Once inside, Jenna took the lead, her senses heightened to every detail that painted the old house in strokes of neglect and memory. Dust motes danced lazily in the shafts of light that fought their way through the drapes that seemed to sway with a life of their own. Her eyes adjusted to the sparse lighting, her mind cataloging each nuance—the way the faded wallpaper seemed like an ancient skin, the subtle shifts of air that whispered of hidden spaces.

She thought that benign neglect alone might have created the setting for Hilda Thornton’s belief in ghosts in the attic. It was an atmosphere ripe for conjuring tales of the supernatural, yet Jenna’s skepticism still held firm.

Her gaze shifted to Frank, whose expression was akin to amusement. His eyes held hers for a moment, gray and steady, as if to say he knew the script of small-town superstitions all too well. Jake was gazing around casually, as if nothing here seemed at all odd to him.

“So where’s this ghost you need to have evicted?” Frank asked the window.

“Up there,” Hilda whispered. Standing well away from it, she pointed to a simple wooden panel door, aged and painted over one time too many.

Jenna’s gaze shifted to Frank, whose expression was unreadable yet edged with something akin to amusement. Jenna opened that door, and the stairwell yawned open before them, narrow and steep, with steps worn down by generations of treading feet. Jenna took the lead, and Frank and Jake followed. Each step they took raised whispers from the old wood—a creaky chorus accompanying their climb.

Then they heard a sound, the faintest patter of movement, a sporadic rustling that might have been dismissed as the house settling—if not for the expectant tension that drew their eyes upward. The noise was too deliberate, too rhythmic for mere coincidence.

“Animals, maybe?” Jake suggested from behind her, his voice betraying curiosity.

“Could be,” Jenna responded, her tone even. Yet, her mind raced with possibilities, from the mundane to the inexplicable. As Sheriff in Genesis county, she’d encountered her fair share of oddities that defied easy explanation.

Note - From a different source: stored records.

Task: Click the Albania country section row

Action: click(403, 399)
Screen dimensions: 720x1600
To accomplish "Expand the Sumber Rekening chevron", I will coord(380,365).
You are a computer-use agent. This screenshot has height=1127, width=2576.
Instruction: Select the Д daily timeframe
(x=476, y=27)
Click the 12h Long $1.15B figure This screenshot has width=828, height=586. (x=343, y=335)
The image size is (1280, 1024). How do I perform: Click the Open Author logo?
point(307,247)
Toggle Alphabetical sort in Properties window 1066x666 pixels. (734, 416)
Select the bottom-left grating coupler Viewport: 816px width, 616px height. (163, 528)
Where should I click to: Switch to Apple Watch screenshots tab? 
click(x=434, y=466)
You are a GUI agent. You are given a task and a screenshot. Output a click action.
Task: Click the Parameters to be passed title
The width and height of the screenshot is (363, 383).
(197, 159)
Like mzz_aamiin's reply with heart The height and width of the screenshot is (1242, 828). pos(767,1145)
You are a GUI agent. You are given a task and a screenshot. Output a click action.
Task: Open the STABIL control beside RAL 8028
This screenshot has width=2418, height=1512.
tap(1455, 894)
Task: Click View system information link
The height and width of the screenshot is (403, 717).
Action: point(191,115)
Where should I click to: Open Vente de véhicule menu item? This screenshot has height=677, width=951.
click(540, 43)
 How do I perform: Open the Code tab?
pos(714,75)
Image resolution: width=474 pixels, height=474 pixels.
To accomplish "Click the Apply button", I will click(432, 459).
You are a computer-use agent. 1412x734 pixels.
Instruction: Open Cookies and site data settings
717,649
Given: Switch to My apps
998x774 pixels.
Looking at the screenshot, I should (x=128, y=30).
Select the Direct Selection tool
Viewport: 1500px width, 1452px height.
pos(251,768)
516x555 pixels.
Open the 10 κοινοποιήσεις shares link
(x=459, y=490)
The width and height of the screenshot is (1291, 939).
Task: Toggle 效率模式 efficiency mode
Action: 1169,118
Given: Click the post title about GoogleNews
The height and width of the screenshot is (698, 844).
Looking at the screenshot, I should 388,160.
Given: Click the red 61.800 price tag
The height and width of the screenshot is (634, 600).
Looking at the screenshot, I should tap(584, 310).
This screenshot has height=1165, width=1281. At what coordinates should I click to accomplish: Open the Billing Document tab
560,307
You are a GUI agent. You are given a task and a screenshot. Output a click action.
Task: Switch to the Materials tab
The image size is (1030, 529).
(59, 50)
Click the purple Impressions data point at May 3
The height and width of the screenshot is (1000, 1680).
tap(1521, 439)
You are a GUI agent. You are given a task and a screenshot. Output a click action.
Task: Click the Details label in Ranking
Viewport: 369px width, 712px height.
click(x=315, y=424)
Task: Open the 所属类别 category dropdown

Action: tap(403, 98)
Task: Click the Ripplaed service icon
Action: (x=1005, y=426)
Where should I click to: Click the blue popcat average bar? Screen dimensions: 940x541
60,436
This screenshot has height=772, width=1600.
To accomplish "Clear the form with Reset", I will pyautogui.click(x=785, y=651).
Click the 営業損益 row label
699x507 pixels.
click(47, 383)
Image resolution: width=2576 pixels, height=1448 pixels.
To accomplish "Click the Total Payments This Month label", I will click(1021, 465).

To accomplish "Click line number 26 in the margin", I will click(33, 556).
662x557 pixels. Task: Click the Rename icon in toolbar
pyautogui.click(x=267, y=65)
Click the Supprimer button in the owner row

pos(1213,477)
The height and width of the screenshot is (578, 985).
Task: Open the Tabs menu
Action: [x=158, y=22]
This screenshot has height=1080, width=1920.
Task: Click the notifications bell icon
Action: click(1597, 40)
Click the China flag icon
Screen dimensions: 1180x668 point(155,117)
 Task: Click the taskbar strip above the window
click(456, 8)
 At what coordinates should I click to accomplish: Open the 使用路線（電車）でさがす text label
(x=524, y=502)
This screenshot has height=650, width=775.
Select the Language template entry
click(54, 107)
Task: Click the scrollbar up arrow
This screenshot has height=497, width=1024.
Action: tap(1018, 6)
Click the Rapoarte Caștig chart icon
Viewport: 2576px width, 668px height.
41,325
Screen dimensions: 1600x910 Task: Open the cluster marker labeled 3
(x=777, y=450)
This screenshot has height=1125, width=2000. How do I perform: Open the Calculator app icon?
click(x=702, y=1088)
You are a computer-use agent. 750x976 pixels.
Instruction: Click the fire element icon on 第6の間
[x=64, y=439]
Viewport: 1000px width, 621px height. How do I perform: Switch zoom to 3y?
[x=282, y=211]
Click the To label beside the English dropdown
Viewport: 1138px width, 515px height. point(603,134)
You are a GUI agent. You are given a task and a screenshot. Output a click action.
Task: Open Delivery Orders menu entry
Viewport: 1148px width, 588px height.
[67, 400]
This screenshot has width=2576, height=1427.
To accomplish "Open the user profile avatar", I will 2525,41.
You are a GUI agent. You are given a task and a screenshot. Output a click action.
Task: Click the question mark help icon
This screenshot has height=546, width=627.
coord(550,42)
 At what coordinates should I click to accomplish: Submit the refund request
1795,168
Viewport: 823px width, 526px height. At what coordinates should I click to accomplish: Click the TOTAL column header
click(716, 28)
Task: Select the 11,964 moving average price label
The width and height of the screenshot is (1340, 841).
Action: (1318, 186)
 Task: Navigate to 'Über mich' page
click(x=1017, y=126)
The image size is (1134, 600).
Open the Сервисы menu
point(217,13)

She reached the top of the staircase, stepping into semi-darkness that blanketed the attic, only a scant light filtering through a small vent. Jenna switched on the flashlight of her cellphone, the beam lending an otherworldly shimmer to the air. They were enveloped in quiet, broken only by the subtle disturbances that revealed something lurking nearby.

Jenna scanned the area methodically, her eyes darting from one detail to the next—here, scuffs in the dust that spoke of recent disturbance; there, a patch of insulation that seemed out of place, as if clawed at. She heard nothing at all, and wondered if her companions were both holding their breath.

The stillness was suddenly broken by a rustling noise to their right, pulling their focus towards a corner where decades of discarded memories gathered dust. Jenna held up a hand, signaling Frank and Jake to cease any movement. Her heart beat a steady rhythm, not from fear but from the thrill of the unknown that always accompanied such moments.

“Stay back,” she instructed softly, her voice barely above a whisper. Years of training had honed her ability to move silently, to blend into her surroundings until she became just another shade in the darkness. She crept forward, her every sense sharpening as she closed in on the source of the sound. As she approached the corner, the noise grew more distinct—a shuffling, scratching sound that suggested something alive and restless.

Jenna crouched low, minimizing her silhouette against the dim backdrop of the attic. Her eyes never left the spot where the sounds emanated, her body poised to react.

Then she saw a movement. An old quilt hunched up and down as somebody or something changed position beneath it.

There was a tension in the air, a charged expectancy that filled the space between each of Jenna’s shallow breaths. Whatever was lurking in Hilda Thornton’s attic was about to be unmasked.

Jenna extended her arm, muscles tensed for any sudden movement. The shadows seemed to cling to the hidden inhabitant of the attic, as if complicit in its concealment. Taking a deep breath, she readied herself, taking hold of the edge of the old quilt that was draped over an unseen form. With a practiced flick of her wrist, the fabric flew upward.

Two dark eyes stared angrily back at her.